Please put the entries from the line with "Open the 征信管理 credit management menu" up to and including the line with "point(997,633)" into a two-column CSV with the headers input and output, one row per entry. Place each entry's text under input and its answer under output, each in a single quoted field with line breaks turned into spaces.

-------- Supplied records

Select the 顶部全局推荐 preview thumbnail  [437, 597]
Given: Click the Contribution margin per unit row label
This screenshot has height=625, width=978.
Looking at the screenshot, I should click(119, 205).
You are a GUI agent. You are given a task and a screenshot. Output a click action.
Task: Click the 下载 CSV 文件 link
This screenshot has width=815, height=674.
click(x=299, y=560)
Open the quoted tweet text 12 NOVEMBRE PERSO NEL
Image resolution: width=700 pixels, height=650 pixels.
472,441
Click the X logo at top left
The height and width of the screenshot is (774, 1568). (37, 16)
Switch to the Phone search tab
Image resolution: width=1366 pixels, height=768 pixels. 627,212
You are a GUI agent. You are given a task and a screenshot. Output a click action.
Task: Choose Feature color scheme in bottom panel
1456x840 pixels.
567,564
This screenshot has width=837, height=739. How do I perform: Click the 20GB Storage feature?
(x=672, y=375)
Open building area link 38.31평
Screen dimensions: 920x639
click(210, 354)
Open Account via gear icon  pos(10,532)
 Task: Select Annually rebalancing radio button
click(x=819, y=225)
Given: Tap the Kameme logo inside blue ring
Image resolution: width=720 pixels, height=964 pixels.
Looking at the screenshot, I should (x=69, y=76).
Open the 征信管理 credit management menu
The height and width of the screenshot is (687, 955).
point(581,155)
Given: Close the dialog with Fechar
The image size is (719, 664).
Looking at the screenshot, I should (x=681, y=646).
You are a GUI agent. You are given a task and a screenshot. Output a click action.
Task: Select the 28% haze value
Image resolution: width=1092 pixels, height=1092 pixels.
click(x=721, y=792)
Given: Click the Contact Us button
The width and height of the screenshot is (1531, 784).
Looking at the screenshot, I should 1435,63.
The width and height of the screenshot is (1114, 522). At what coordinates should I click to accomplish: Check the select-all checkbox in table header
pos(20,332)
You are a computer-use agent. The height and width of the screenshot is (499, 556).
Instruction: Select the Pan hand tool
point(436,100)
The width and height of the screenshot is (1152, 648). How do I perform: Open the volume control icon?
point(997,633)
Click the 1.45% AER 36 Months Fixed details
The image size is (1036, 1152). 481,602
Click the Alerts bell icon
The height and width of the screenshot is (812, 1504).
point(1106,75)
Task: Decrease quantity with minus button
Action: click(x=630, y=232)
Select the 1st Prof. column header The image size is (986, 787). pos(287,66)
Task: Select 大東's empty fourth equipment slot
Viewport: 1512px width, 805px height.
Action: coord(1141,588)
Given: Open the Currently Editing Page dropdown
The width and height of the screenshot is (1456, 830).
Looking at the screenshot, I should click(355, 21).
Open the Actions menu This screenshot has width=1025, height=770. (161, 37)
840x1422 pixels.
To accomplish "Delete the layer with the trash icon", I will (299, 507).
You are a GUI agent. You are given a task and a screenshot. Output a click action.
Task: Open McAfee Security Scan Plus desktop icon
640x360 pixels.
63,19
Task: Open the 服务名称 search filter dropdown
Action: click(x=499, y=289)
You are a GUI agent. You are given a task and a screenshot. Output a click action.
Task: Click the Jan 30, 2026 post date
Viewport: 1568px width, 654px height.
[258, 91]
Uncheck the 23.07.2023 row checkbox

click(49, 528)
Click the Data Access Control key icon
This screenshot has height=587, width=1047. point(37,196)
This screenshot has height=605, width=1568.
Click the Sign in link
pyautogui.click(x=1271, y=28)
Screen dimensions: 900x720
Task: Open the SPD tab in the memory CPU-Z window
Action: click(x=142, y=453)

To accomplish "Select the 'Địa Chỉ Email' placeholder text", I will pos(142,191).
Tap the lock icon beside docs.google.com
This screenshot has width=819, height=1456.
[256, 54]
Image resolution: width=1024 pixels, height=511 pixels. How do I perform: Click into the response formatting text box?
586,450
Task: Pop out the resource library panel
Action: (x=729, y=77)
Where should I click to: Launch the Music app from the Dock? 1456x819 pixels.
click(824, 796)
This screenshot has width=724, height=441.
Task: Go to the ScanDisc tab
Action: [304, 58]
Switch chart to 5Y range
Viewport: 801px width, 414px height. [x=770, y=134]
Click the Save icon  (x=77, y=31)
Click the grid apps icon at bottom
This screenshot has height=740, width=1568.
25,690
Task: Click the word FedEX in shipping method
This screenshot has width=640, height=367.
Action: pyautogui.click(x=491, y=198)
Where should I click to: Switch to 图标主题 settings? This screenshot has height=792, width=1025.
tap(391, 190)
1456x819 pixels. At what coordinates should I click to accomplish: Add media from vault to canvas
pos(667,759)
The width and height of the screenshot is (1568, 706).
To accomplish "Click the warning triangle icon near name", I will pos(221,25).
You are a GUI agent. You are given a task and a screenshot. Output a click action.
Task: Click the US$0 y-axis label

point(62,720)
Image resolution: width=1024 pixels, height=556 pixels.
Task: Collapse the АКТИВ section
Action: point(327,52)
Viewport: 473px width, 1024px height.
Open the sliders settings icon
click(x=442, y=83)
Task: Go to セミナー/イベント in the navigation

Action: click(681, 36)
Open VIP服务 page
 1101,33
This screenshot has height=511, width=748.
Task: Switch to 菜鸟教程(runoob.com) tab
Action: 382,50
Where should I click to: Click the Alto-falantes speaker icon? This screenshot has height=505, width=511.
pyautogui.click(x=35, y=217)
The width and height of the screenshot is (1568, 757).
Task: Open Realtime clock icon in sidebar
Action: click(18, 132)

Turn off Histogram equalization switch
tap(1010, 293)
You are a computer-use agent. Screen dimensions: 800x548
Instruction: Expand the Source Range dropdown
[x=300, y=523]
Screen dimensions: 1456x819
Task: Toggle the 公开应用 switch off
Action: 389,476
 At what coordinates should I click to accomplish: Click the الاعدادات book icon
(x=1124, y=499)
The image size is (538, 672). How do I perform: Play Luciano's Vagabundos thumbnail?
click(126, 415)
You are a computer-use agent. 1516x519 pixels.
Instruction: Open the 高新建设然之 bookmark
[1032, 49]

----------------

=== Solution for this task ===
input,output
"Open the 征信管理 credit management menu The height and width of the screenshot is (687, 955).","point(581,155)"
"Given: Close the dialog with Fechar The image size is (719, 664).","Looking at the screenshot, I should (x=681, y=646)."
"You are a GUI agent. You are given a task and a screenshot. Output a click action. Task: Select the 28% haze value Image resolution: width=1092 pixels, height=1092 pixels.","click(x=721, y=792)"
"Given: Click the Contact Us button The width and height of the screenshot is (1531, 784).","Looking at the screenshot, I should 1435,63."
"The width and height of the screenshot is (1114, 522). At what coordinates should I click to accomplish: Check the select-all checkbox in table header","pos(20,332)"
"You are a computer-use agent. The height and width of the screenshot is (499, 556). Instruction: Select the Pan hand tool","point(436,100)"
"The width and height of the screenshot is (1152, 648). How do I perform: Open the volume control icon?","point(997,633)"